Chances are these very grown-up fruitcake brownies are for you. No fluorescent candied fruits to fear here. The bars have just the right amount of sophisticated dried fruit—figs, cherries, cranberries—to entice you. And there’s ample chocolate to soothe you into brownie bliss. As one of our recipe testers noted, “A solution to the perennial ‘fruitcake issue’ has been found. Just turn it into brownies!”–Jenny Howard
- 2 cups coarsely chopped dried fruit such as figs, cherries, apricots, cranberries, golden raisins, or prunes
- 1 cup dark rum or brandy
- 10 tablespoons unsalted butter plus more for the pan
- 1 cup unbleached all-purpose flour plus more for the pan
- 4 ounces unsweetened chocolate chopped into small and even-size chunks
- 3 large eggs
- 1 cup granulated sugar
- 1 teaspoon vanilla extract
- Pinch salt
- At least 24 hours before you plan to bake the brownies, combine the dried fruit and rum in a large bowl. Make sure there is at least 2 inches (5 cm) room in the bowl above the fruit mixture. Cover the bowl with plastic wrap and set aside in a cool, dry place.
- When you’re about ready to bake the brownies, drain the fruit in a colander for 30 minutes.
- Preheat the oven to 350°F (175°C).
- Butter a 9-by-9-inch (23-by-23-cm) baking pan. Dust with flour and tap out any excess.
- In a small, heavy-bottom saucepan set over low heat, warm the butter and chocolate, stirring frequently, until almost completely melted. Remove the saucepan from the heat and stir until smooth. Let cool slightly.
- In the bowl of a stand mixer fitted with the paddle attachment, beat the eggs and sugar until light in texture and color, about 30 seconds. Beat in the vanilla and then the cooled chocolate mixture.
- Add the flour and salt and beat just until no trace of flour remains. Stir in the dried fruit by hand.
- Spread the batter evenly in the prepared pan. Bake for 30 to 35 until a toothpick inserted in the center comes out clean or with only a few crumbs, not batter, clinging to it. Cool the brownies in the pan on a rack for at least 1 hour. Cut just before serving. (The brownies keep best if uncut and covered for 2 to 3 days at room temperature or in the refrigerator for 5 to 7 days.)
Recipe Testers’ Reviews
A solution to the perennial “fruitcake issue” has been found—just turn it into a brownie! These lovely fruitcake brownies are just the thing when you could use a little chocolate and boozy warmth (we all have those moments, yes?).
Apricots and Mission figs were the dried fruits of my choice and they were wonderful with the dark rum. The brownies came out moist and cakey and were not overly sweet—a very nice bittersweet chocolate flavor and no candied fruit. Some of my tasters enjoyed theirs with vanilla ice cream.
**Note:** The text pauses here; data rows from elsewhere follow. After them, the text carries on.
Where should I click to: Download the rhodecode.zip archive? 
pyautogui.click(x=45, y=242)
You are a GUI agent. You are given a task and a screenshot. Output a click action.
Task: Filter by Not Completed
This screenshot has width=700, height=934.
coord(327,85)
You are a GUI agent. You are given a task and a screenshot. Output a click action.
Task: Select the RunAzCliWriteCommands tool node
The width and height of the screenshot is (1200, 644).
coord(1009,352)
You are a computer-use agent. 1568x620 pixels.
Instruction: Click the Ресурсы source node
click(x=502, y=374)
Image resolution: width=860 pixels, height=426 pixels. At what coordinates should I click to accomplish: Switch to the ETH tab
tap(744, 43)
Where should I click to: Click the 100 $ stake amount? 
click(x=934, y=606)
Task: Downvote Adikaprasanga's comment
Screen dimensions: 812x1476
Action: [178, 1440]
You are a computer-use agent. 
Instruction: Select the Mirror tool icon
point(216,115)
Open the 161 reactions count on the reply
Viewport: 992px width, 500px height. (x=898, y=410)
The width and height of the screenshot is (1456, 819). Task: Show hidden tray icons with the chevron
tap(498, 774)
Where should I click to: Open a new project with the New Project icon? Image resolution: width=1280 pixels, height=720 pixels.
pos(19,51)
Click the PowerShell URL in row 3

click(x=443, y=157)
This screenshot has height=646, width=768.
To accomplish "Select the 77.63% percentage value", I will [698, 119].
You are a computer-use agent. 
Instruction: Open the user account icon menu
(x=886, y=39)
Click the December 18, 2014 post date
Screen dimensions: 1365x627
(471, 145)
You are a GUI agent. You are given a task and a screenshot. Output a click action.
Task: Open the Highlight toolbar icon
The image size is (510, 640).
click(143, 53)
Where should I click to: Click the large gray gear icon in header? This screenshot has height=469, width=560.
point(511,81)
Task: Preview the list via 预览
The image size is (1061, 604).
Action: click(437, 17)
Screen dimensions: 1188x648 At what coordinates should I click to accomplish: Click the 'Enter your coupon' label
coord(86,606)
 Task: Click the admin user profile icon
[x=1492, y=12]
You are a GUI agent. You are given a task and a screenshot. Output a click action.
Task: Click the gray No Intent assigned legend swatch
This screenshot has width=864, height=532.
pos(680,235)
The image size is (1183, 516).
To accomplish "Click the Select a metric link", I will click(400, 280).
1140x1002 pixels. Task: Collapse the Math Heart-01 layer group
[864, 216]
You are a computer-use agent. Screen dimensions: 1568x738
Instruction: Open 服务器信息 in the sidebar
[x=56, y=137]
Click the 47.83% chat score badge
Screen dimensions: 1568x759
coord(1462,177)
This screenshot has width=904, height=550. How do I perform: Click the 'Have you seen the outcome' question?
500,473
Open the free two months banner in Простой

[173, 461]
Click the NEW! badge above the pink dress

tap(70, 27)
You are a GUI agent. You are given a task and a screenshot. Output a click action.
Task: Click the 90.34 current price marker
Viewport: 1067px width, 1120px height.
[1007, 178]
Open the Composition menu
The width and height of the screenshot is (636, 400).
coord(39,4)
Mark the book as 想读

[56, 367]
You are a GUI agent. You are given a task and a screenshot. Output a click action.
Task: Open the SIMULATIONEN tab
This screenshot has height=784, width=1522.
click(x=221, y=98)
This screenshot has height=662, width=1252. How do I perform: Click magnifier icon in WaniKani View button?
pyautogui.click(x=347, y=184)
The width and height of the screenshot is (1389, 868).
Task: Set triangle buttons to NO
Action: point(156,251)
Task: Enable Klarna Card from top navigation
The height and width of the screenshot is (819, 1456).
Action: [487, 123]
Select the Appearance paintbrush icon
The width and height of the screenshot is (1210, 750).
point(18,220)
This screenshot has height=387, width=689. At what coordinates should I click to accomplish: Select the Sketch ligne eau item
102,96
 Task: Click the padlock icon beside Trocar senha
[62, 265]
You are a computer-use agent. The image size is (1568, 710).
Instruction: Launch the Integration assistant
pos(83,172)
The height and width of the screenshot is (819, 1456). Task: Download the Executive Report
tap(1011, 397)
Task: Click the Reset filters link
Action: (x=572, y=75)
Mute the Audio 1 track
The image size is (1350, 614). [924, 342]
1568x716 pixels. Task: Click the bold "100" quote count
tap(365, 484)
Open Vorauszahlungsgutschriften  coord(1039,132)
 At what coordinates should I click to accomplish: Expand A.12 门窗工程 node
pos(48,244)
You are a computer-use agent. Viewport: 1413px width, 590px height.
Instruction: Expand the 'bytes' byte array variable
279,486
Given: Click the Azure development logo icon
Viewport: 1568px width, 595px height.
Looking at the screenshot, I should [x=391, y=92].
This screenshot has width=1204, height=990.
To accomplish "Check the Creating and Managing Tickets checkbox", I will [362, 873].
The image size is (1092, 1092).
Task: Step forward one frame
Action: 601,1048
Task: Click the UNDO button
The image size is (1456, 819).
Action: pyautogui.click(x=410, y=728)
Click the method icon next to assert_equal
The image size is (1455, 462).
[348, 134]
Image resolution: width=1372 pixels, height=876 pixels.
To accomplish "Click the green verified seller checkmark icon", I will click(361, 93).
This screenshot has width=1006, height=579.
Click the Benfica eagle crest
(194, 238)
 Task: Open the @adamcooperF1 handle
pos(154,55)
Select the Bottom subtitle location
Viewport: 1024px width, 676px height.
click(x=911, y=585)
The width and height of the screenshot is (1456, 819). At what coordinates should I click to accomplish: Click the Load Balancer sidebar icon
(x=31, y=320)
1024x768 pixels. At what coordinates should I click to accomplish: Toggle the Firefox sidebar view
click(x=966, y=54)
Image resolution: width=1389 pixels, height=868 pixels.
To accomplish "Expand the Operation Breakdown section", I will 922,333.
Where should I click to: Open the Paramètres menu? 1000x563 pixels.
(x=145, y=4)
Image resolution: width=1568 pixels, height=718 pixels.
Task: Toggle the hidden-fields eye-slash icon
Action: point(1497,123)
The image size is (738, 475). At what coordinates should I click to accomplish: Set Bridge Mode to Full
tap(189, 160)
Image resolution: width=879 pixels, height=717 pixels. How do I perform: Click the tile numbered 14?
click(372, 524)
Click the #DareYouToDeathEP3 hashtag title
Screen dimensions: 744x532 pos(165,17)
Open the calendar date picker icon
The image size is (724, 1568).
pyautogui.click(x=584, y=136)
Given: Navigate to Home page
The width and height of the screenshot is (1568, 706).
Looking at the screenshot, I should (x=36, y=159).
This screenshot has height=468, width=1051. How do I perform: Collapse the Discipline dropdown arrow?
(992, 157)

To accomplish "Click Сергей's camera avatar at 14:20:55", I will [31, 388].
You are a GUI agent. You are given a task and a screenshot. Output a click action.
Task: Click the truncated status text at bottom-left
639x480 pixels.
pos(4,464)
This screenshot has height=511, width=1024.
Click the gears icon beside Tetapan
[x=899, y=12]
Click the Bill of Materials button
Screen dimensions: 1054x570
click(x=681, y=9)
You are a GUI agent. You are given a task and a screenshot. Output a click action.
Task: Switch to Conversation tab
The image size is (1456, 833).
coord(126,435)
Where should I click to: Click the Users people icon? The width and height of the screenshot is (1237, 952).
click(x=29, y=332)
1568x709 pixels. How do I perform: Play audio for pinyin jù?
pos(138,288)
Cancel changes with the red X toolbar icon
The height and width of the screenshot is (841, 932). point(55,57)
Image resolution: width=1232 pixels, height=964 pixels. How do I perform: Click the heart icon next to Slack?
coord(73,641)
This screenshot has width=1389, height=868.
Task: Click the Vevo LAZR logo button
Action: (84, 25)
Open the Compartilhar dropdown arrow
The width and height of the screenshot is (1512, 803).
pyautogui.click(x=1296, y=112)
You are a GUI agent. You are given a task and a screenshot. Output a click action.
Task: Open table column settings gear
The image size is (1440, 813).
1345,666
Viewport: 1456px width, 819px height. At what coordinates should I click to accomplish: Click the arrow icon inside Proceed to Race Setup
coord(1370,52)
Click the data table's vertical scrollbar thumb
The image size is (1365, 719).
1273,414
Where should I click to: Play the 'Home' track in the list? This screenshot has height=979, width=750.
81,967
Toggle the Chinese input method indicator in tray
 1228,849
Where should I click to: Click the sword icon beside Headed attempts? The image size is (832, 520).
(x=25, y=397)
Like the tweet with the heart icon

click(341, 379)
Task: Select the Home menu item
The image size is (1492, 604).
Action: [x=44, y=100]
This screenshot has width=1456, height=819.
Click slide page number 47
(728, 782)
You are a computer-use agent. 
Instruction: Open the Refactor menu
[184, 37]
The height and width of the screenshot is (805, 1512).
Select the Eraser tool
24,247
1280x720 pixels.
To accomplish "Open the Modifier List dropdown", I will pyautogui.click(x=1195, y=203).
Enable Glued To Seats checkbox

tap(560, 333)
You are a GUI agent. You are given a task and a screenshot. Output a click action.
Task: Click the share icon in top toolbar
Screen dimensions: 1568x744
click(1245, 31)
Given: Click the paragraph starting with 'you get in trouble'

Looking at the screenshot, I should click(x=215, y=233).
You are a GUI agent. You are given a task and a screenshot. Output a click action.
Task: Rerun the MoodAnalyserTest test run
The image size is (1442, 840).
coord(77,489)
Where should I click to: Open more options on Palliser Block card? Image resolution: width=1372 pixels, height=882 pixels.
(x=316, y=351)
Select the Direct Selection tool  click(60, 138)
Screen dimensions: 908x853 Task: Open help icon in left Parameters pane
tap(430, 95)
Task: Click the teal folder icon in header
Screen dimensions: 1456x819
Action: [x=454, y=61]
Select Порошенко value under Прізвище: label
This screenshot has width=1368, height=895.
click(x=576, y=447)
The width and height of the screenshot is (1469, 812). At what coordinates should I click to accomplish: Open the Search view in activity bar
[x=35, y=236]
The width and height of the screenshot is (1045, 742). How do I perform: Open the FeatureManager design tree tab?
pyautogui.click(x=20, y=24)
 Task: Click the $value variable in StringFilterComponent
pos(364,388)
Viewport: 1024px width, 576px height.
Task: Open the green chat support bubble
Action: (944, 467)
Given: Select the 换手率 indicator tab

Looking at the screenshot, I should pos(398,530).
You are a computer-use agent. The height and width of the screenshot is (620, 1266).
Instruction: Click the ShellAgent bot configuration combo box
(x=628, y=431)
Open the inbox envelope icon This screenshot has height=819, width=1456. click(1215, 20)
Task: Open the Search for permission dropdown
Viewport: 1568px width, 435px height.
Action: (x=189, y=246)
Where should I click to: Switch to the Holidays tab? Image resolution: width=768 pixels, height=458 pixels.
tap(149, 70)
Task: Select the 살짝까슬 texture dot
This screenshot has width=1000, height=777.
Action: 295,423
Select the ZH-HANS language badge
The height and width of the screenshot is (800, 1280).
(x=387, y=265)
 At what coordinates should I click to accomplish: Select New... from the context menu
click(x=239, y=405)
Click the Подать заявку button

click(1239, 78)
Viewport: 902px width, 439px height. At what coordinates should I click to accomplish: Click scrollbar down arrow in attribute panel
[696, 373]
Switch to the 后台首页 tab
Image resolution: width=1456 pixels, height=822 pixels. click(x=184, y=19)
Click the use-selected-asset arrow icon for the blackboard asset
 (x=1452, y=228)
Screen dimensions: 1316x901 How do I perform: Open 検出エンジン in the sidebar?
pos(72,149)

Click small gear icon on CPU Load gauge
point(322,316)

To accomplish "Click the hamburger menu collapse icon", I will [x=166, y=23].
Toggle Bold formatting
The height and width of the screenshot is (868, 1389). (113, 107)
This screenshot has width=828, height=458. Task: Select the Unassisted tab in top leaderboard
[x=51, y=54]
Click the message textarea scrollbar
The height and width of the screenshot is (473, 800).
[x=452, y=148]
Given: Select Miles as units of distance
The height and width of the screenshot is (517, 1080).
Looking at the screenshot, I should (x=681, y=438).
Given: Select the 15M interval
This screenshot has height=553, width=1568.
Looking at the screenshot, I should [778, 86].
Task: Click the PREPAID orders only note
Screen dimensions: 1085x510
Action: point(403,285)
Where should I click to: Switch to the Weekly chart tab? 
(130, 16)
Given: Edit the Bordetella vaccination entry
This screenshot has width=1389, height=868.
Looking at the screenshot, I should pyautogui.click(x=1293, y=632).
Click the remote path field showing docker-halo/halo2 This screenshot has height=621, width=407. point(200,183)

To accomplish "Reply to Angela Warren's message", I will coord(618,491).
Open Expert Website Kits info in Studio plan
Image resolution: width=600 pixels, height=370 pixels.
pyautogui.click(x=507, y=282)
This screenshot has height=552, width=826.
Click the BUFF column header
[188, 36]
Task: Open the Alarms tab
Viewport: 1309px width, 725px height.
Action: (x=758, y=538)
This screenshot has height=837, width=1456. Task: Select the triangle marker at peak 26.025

I cut my brownies into 16 pieces and thought they were just the right size.
Holy Moly, are these fruitcake brownies ever good! These are not your granny’s fruitcake, that’s for sure! I am NOT a fan of fruitcake but a number of factors came together to encourage me to try this recipe:
1. I am looking for a festive dessert recipe that is NOT fruitcake and not bûche de Noël. I like chocolate so…
2. I am in the heart of Armagnac country in southwest France so, naturally, I figured that would be a good place to use some of the strong stuff.
3. My town here has the BEST dried fruit and nut stand and I knew I would be able to get some interesting dried fruits (LOL, including “cranberries du Canada”).
These are awesome. Exactly like fruitcake in that there is not much actual “cake.” It’s much more fruit than brownie but that is perfect. The chocolate is not too sweet or overwhelming either. It actually feels like a light dessert. Ahem. I can keep telling myself that, right?
I am not sure if they will keep for a week since I just made them today. Judging by everyone’s reaction, they may not last. Who wouldn’t eat these all up right away, I ask?